A flowtrace
is a persisted record of the execution of an Flow-based Programming (FBP) or dataflow program.
It is used for retroactive (after-the-fact) debugging; to locate, understand and fix bugs.
The concept is analogous to a 'stacktrace' or 'core dump' for imperative code.
This project provides a data format to store traces in, and provide debugging tools for working with these traces, as well as JavaScript library for recording and producing them.
In production
- NoFlo has support for creating flowtraces from 1.3.0 onwards. Can be triggered programmatically, via fbp-protocol, or with the noflo-nodejs command-line tool
- fbp-spec 0.8 has support for capturing flowtraces of test runs
- Several commandline tools exist for working with flowtraces
- Note: File format not 100% finalized
See braindump for ideas/plans.
First make sure you have Node.js with NPM installed.
To install locally in a project. Recommended.
npm install flowtrace
To install globally on your system
npm install -g flowtrace
flowtrace-show
reads a flowtrace, and renders a human-friendly log output from it.
npx flowtrace-show mytrace.flowtrace.json
Example output:
-> IN repeat CONN
-> IN repeat DATA hello world
-> IN stdout CONN
-> IN stdout DATA hello world
-> IN repeat DISC
-> IN stdout DISC
When used in a terminal, supports colors.
flowtrace-replay
reads a flowtrace, and then acts as a live FBP runtime. That means it can be used with
any FBP IDEs/client which support the FBP runtime protocol.
npx flowtrace-replay mytrace.flowtrace.json
By default this will open Flowhub in your browser, automatically connect and show you the graph. To replay the data press the play button. You should then see the data flowing through edges.

Listed entries
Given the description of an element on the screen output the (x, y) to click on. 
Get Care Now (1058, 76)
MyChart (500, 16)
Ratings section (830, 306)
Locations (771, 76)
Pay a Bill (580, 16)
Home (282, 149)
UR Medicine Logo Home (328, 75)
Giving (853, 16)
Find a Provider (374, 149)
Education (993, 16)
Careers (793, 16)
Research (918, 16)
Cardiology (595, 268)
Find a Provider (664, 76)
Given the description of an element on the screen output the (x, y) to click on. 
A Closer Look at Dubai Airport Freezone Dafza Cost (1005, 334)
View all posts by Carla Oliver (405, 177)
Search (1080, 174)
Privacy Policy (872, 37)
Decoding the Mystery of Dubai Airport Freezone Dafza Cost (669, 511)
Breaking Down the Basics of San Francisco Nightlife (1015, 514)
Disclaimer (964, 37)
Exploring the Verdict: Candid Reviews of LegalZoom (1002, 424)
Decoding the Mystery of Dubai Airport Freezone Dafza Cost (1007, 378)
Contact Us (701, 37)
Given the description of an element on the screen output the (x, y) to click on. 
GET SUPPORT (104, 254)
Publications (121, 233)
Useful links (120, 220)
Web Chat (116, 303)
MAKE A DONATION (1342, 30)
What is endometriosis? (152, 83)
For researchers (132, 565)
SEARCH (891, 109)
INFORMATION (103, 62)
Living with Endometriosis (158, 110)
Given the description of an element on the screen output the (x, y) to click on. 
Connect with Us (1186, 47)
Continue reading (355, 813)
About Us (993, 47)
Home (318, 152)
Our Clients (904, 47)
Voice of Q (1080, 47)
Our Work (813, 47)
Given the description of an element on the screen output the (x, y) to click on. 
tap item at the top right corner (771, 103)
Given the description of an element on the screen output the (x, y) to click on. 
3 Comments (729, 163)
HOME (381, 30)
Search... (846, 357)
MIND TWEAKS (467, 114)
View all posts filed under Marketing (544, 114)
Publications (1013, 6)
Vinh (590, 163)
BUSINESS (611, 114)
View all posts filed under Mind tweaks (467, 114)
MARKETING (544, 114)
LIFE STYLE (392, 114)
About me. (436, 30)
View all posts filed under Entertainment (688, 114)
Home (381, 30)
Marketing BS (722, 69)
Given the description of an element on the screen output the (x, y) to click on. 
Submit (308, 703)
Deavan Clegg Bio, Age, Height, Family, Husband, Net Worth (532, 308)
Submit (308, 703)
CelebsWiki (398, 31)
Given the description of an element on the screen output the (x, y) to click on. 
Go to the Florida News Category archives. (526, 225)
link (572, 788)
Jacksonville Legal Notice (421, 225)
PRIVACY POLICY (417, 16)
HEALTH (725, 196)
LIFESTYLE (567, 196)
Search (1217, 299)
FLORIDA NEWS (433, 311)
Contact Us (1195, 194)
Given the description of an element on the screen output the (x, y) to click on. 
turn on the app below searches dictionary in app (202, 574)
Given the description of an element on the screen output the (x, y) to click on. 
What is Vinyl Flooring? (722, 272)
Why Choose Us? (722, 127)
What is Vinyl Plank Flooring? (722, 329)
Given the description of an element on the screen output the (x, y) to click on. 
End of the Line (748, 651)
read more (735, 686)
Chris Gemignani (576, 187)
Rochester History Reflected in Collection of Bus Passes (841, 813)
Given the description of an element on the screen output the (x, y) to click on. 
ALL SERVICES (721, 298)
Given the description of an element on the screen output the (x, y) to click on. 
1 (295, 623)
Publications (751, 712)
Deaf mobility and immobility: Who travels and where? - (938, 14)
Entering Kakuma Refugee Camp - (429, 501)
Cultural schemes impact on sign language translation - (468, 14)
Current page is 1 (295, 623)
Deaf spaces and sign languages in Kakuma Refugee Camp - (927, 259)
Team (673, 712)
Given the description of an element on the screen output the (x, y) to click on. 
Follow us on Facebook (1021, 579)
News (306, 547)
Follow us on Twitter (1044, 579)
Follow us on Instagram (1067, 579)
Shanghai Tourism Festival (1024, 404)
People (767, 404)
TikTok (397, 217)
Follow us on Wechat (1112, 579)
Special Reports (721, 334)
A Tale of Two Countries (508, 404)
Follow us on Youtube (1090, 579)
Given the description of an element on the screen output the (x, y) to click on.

Activity list
1 – Echo the text on flowtraces word for word, from "npm install flowtrace" to "output from it.".
2 – Answer these questions on the text on flowtraces:
(a) From which NoFlo version can flowtraces be created?
(b) What command installs flowtrace globally?
(c) What does flowtrace-replay open in the browser by default?
3 – Summarize the text on flowtraces in two sentences.
The items are material separate from the text on flowtraces.

Replies
1 –
npm install flowtrace
To install globally on your system
npm install -g flowtrace
flowtrace-show
reads a flowtrace, and renders a human-friendly log output from it.

2 –
(a) 1.3.0
(b) npm install -g flowtrace
(c) Flowhub

3 – A flowtrace is a persisted record of the execution of an FBP or dataflow program, used for after-the-fact debugging. The project provides a data format for traces, a JavaScript library for recording them, and tools such as flowtrace-show, which renders a human-friendly log, and flowtrace-replay, which acts as a live FBP runtime.